The joiner calls `st_cond_timedwait` on the target's termination condvar with no timeout — it suspends indefinitely. When `st_thread_exit()` signals this condvar, the joiner wakes up and checks if the target is in `_ST_ST_ZOMBIE` state. If yes, the loop exits. If not (for example, a spurious wakeup), it waits again. If interrupted via `st_thread_interrupt`, `st_cond_timedwait` returns an error and `st_thread_join()` returns `-1` immediately.

**After the target is zombie:**

1. Read the return value: `*retvalp = thread->retval` (if `retvalp` is non-NULL).
2. **Reschedule the zombie for final cleanup:** Remove the zombie from `zombie_q`, set its state to `_ST_ST_RUNNABLE`, insert into `run_q`. This lets the zombie resume in `st_thread_exit()` to destroy its condvar and free its stack (the second `_st_switch_context` in `st_thread_exit`).

**Why the joiner reschedules the zombie instead of cleaning up directly:** The zombie's stack contains the `_st_thread_t` struct itself (thread metadata is carved from the top of the stack — see `st_thread_create`). If the joiner freed the stack, it would destroy the thread struct it's still reading from. Instead, the joiner puts the zombie back on `run_q`, and the zombie cleans up its own resources when it gets scheduled — running on its own stack, which is safe to free at the very end (the final `_st_switch_context` switches away before the stack memory is actually reused).

**The complete lifecycle of a joinable thread:**

1. `st_thread_create(start, arg, joinable=1, ...)` — born, placed on `run_q`
2. Scheduled → runs `_st_thread_main()` → runs `start(arg)`
3. `start` returns → `st_thread_exit(retval)` called
4. Cleanup runs, state → `_ST_ST_ZOMBIE`, inserted into `zombie_q`
5. `st_cond_signal(term)` wakes the joiner
6. First `_st_switch_context` — zombie suspends
7. Joiner wakes, reads `retval`, moves zombie from `zombie_q` to `run_q`
8. Zombie resumes, destroys condvar, frees stack
9. Final `_st_switch_context` — zombie is gone forever

**Related test cases (`st_utest_learn_kb.cpp`):**
- `TEST(LearnKB, ReturnValueThroughJoin)`
- `TEST(LearnKB, JoinDrivesFirstRunWhenNoManualYield)`
- `TEST(LearnKB, ThreadExitExplicitRetvalThroughJoin)`
- `TEST(LearnKB, ThreadExitNonJoinableCannotJoin)`
- `TEST(LearnKB, StartRoutineNotExecutedInline)`

## `st_thread_interrupt()` — Waking a Coroutine From Any Wait State

`st_thread_interrupt(thread)` is the "cancel" mechanism — it forces a coroutine to wake up regardless of what it's waiting on (I/O, sleep, condvar, mutex).
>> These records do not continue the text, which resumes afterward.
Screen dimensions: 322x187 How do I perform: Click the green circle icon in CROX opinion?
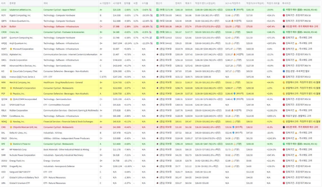(284, 32)
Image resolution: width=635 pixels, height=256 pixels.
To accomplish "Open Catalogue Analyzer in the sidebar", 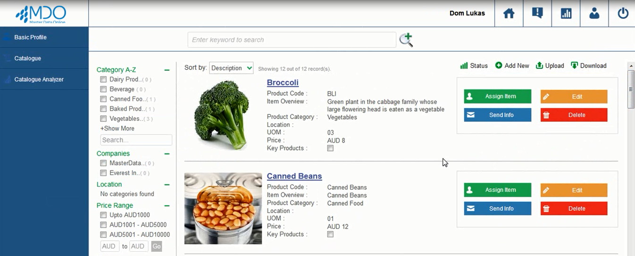I will pyautogui.click(x=39, y=79).
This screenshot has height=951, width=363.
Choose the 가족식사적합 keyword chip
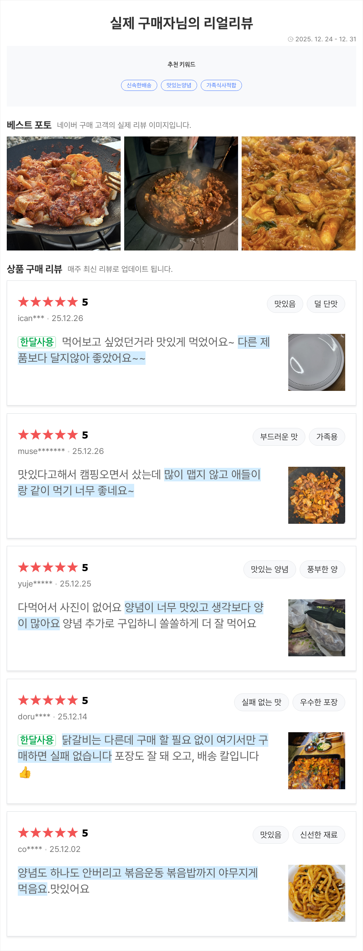[x=221, y=85]
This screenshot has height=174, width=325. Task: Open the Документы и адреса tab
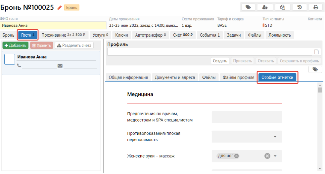click(175, 78)
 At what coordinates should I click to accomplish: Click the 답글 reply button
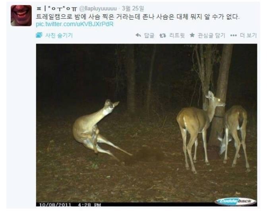click(x=149, y=36)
The interrupted coroutine sees `EINTR` when it resumes.

**The function (sched.c):**

1. **Dead thread check.** If `thread->state == _ST_ST_ZOMBIE`, return immediately — can't interrupt a dead thread.
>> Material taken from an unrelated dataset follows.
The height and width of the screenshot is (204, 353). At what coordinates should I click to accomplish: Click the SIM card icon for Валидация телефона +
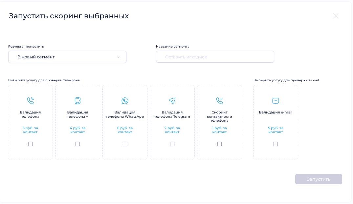point(78,101)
2. **Set the interrupt flag.** `thread->flags |= _ST_FL_INTERRUPT`. This flag persists until the interrupted coroutine checks and clears it upon resumption.

3. **Already running/runnable check.** If the thread is `_ST_ST_RUNNING` or `_ST_ST_RUNNABLE`, just return — the flag is set, and the thread will see it next time it enters an I/O or wait function. No queue manipulation needed.
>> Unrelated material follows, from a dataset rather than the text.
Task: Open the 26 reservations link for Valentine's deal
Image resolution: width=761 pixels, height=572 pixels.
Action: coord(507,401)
4. **Remove from sleep heap (if present).** If `_ST_FL_ON_SLEEPQ` is set, call `_st_del_sleep_q(thread)` to remove it from the timeout heap. This is necessary because the thread is being woken prematurely — its timeout is no longer relevant.

5. **Make runnable.** Set `thread->state = _ST_ST_RUNNABLE`, insert into `run_q` (at tail via `st_clist_insert_before`).

**What the function does NOT do:** It does not remove the thread from `io_q` or `cvar->wait_q`. This is handled by the interrupted coroutine itself when it resumes — the same pattern as timeout wakeups in `st_poll()` (checks `pq.on_ioq`), `st_cond_timedwait()` (removes self from `wait_q`), and `st_mutex_lock()` (removes self from `wait_q`).

**How each wait function detects interruption:**

- **`st_poll()` (I/O wait):** After resuming from `_st_switch_context`, checks `me->flags & _ST_FL_INTERRUPT`. If set, clears the flag, sets `errno = EINTR`, returns -1. The `pq.on_ioq` flag is still 1 (dispatch didn't wake us), so the poll entry is also cleaned up from `io_q` and epoll.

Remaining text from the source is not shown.